START DOCUMENT EXCERPT

Neoadjuvant ALK tyrosine kinase inhibitor in patients with resectable locally advanced non-small cell lung cancer harboring rearrangement.

Introduction
Non-small cell lung cancer (NSCLC) constitutes over 80% of all lung cancer cases and remains the leading cause of cancer-related mortality worldwide (1). Despite therapeutic advances, the prognosis for patients with locally advanced NSCLC remains poor due to its high heterogeneity (2). Anaplastic lymphoma kinase (ALK) gene rearrangements are found in approximately 4–5% of NSCLC patients (3). These patients are often younger, non-smokers, and typically present with a more aggressive disease course (4). Furthermore, up to 60% of ALK-positive patients develop brain metastases, further complicating disease control and worsening prognosis (5).
Recent studies have established ALK tyrosine kinase inhibitors (TKIs) as the standard first-line treatment for advanced ALK-positive NSCLC due to their superior efficacy over chemotherapy (6,7). Their benefit is also well-established in the adjuvant setting (3). However, in neoadjuvant setting, platinum-based chemotherapy remains the current standard therapy, as the use of ALK-TKIs is not yet supported by substantial evidence. The potential role of ALK-TKIs as neoadjuvant therapy in locally advanced ALK-positive NSCLC thus represents a significant unmet need and a key area for further research.
Notably, in resectable epidermal growth factor receptor (EGFR) mutant NSCLC, neoadjuvant EGFR-TKIs have shown considerable clinical efficacy. Neoadjuvant erlotinib resulted in a higher objective response rate (ORR) and improved overall survival (OS) compared to chemotherapy (8). Similarly, treatment with neoadjuvant osimertinib led to an ORR of 71.1% and a radical resection (R0) rate of 93.8% (9), and another study reported a major pathological response (MPR) rate of 26% with chemotherapy combination and 25% with TKI monotherapy (10). In contrast, evidence regarding neoadjuvant ALK-TKIs in locally advanced ALK-positive NSCLC is scarce and primarily derived from small scale exploratory studies. For example, one study documented an MPR rate of 55.6% and a pathological complete response (pCR) rate of 33.3%, with no recurrence, metastasis, or death during follow-up (11). Other clinical observations have also suggested potential therapeutic benefits, though larger prospective studies are needed to validate these findings.

END DOCUMENT EXCERPT
START RECORDED DATA

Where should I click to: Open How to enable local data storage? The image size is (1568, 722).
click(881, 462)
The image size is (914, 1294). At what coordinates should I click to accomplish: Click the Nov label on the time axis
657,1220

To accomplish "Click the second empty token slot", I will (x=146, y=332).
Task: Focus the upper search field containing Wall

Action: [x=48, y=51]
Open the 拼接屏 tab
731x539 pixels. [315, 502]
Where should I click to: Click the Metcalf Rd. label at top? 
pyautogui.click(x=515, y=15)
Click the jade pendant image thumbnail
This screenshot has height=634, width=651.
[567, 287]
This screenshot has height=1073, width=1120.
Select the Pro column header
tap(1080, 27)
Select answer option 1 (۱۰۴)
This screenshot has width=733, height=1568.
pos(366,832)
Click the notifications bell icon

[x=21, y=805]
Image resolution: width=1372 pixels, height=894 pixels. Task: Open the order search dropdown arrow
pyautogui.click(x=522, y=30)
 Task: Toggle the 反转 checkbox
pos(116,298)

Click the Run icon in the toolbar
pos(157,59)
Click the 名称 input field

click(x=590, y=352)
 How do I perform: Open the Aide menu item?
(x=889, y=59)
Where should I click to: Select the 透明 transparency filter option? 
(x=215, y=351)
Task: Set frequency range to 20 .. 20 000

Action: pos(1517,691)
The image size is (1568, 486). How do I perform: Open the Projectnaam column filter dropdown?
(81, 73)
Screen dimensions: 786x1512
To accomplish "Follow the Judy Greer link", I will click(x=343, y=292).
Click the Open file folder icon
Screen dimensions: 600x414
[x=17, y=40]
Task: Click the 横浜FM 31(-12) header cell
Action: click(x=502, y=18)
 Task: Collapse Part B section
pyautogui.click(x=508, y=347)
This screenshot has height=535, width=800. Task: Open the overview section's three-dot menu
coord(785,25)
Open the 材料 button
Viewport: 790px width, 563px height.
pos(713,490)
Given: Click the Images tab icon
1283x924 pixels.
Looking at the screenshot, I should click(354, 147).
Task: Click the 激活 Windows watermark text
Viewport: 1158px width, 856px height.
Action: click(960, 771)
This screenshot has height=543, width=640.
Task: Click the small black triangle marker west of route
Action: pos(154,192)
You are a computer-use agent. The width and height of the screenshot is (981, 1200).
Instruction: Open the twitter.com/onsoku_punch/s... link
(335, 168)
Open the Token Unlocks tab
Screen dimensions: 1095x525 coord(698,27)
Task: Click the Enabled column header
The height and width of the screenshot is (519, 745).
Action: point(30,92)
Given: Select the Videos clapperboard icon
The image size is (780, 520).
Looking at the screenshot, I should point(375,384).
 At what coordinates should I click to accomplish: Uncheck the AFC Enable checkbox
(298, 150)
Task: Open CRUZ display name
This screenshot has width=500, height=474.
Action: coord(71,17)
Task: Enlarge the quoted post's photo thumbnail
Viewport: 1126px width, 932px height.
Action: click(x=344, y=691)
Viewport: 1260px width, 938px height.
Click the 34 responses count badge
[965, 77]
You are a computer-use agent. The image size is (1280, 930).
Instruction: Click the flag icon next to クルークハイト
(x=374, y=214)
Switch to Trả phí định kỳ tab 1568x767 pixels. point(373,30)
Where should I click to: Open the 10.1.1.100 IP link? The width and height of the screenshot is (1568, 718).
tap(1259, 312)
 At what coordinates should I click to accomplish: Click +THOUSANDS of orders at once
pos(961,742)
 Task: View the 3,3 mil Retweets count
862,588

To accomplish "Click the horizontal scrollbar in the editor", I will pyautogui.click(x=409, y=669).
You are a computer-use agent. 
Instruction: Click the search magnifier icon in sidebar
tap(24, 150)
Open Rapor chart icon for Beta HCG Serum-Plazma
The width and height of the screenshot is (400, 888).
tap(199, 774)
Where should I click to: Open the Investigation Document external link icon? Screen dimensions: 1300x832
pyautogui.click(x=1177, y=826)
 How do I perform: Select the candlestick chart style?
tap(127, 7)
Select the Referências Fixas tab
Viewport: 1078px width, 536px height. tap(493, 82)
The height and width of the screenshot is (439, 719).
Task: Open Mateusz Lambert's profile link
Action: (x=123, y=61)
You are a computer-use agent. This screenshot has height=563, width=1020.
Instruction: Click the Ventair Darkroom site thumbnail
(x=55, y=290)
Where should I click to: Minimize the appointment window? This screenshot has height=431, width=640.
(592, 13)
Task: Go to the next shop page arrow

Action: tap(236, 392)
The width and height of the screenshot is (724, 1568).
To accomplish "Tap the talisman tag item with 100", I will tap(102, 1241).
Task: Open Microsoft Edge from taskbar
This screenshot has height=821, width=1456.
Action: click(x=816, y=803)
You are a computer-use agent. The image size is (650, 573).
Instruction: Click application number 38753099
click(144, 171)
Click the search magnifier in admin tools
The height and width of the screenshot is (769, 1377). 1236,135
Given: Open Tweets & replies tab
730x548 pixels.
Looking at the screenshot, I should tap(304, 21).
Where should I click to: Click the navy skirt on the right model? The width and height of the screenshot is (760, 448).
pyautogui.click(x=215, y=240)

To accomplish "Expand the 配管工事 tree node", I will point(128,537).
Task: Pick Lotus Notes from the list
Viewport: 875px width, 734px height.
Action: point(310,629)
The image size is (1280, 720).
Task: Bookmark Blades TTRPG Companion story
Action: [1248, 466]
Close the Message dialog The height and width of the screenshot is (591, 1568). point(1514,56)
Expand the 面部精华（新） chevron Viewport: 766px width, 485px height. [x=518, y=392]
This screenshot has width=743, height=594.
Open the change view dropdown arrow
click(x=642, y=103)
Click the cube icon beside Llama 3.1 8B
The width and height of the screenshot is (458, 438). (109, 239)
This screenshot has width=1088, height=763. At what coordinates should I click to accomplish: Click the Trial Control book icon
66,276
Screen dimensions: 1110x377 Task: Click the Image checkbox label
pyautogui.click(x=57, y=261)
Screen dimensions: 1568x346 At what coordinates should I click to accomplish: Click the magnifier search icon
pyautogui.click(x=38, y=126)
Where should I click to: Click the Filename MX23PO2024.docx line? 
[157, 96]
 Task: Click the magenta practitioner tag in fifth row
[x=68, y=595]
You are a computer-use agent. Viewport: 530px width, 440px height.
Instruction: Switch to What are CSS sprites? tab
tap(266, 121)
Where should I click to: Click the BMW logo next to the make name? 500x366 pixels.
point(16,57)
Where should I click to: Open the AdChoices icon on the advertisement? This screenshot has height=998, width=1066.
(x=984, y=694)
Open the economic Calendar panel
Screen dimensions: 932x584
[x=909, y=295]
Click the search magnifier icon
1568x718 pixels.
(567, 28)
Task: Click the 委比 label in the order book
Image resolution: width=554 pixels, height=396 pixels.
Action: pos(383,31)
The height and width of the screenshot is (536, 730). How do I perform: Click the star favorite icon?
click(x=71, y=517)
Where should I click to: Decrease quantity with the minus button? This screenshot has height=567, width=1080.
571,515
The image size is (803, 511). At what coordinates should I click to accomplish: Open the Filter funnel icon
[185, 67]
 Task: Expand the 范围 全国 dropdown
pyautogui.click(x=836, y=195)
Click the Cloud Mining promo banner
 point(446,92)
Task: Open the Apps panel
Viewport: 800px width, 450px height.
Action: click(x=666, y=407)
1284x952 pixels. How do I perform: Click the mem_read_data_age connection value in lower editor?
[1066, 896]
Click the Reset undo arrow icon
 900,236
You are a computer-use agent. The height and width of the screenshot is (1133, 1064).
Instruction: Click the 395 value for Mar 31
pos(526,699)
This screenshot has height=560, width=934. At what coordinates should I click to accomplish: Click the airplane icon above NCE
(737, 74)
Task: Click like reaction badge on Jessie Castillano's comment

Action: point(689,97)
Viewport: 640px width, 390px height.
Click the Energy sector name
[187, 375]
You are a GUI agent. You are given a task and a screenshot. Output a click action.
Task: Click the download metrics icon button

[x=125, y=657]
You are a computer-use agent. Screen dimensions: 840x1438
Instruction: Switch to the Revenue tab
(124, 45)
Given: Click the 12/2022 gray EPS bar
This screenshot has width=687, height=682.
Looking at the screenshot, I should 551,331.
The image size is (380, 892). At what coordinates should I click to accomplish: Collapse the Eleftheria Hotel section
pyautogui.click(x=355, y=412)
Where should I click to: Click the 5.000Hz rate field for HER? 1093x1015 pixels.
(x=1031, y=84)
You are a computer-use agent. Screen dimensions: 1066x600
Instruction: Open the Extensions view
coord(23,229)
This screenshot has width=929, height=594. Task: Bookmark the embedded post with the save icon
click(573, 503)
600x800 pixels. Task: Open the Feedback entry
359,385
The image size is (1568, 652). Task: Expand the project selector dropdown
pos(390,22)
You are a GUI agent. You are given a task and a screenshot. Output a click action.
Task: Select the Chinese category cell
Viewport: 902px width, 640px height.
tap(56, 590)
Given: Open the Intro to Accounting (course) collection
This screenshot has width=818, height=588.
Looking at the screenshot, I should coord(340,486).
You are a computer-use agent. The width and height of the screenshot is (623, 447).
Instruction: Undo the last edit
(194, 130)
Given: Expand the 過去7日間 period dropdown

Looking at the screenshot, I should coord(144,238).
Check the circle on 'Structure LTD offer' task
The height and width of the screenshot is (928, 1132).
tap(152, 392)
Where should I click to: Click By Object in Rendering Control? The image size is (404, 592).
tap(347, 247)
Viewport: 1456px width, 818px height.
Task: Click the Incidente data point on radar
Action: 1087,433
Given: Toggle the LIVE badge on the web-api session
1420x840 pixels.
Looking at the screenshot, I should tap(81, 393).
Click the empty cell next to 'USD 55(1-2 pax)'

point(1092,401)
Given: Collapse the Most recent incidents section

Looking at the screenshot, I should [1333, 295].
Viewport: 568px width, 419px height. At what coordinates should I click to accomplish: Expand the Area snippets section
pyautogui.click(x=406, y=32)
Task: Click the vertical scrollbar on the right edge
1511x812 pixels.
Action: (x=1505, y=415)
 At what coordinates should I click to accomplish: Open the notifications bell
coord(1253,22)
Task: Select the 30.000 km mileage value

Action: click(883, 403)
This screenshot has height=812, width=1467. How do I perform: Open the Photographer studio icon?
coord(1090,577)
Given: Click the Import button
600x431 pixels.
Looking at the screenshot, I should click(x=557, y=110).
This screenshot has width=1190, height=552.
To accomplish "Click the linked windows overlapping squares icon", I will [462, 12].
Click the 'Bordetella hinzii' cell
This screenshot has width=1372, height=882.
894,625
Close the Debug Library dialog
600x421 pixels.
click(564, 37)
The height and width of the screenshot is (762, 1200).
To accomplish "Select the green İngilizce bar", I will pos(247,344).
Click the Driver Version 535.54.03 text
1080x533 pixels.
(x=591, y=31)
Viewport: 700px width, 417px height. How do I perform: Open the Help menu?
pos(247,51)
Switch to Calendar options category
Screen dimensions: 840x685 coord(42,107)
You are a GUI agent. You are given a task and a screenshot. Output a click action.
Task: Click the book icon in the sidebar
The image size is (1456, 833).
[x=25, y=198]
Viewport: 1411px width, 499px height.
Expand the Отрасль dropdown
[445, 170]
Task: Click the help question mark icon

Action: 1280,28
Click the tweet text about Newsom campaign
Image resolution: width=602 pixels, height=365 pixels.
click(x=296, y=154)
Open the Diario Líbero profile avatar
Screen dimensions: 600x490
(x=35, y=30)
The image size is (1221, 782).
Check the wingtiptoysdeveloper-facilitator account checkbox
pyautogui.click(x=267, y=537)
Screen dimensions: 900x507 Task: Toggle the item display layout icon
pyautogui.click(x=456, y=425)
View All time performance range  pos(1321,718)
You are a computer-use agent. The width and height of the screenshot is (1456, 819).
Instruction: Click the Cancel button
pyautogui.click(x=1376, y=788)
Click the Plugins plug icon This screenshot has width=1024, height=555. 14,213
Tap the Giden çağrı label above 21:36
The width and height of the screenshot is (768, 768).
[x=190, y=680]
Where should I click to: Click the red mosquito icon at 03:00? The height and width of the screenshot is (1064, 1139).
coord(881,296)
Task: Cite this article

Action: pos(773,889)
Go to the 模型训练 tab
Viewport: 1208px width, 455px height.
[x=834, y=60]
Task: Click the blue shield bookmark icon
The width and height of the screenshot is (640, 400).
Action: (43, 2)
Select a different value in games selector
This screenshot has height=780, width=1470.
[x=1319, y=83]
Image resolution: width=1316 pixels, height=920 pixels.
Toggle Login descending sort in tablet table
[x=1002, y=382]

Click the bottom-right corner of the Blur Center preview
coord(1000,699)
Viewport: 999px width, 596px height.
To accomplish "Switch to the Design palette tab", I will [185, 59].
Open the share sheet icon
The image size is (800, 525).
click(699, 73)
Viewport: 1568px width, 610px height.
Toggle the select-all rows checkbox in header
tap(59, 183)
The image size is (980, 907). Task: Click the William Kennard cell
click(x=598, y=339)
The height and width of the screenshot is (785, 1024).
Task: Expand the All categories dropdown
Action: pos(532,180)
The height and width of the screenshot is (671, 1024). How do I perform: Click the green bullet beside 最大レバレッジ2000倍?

END RECORDED DATA

**USING THE INFORMATION:**
• A. According to the article on neoadjuvant ALK inhibitors, what share of NSCLC patients have ALK gene rearrangements?
• B. Return the passage from the article on neoadjuvant ALK inhibitors starting with "Introduction" and going on through "worsening prognosis (5).".
• C. In the article on neoadjuvant ALK inhibitors, the paragraph beginning "Notably, in resectable" introduces several treatment outcome measures with an abbreviation in parentheses. List every one of them along with its abbreviation.

**RESULTS FOR EACH TASK:**
• A. Approximately 4–5%.

• B.
Introduction
Non-small cell lung cancer (NSCLC) constitutes over 80% of all lung cancer cases and remains the leading cause of cancer-related mortality worldwide (1). Despite therapeutic advances, the prognosis for patients with locally advanced NSCLC remains poor due to its high heterogeneity (2). Anaplastic lymphoma kinase (ALK) gene rearrangements are found in approximately 4–5% of NSCLC patients (3). These patients are often younger, non-smokers, and typically present with a more aggressive disease course (4). Furthermore, up to 60% of ALK-positive patients develop brain metastases, further complicating disease control and worsening prognosis (5).

• C.
Objective response rate (ORR)
Overall survival (OS)
Radical resection (R0) rate
Major pathological response (MPR)
Pathological complete response (pCR)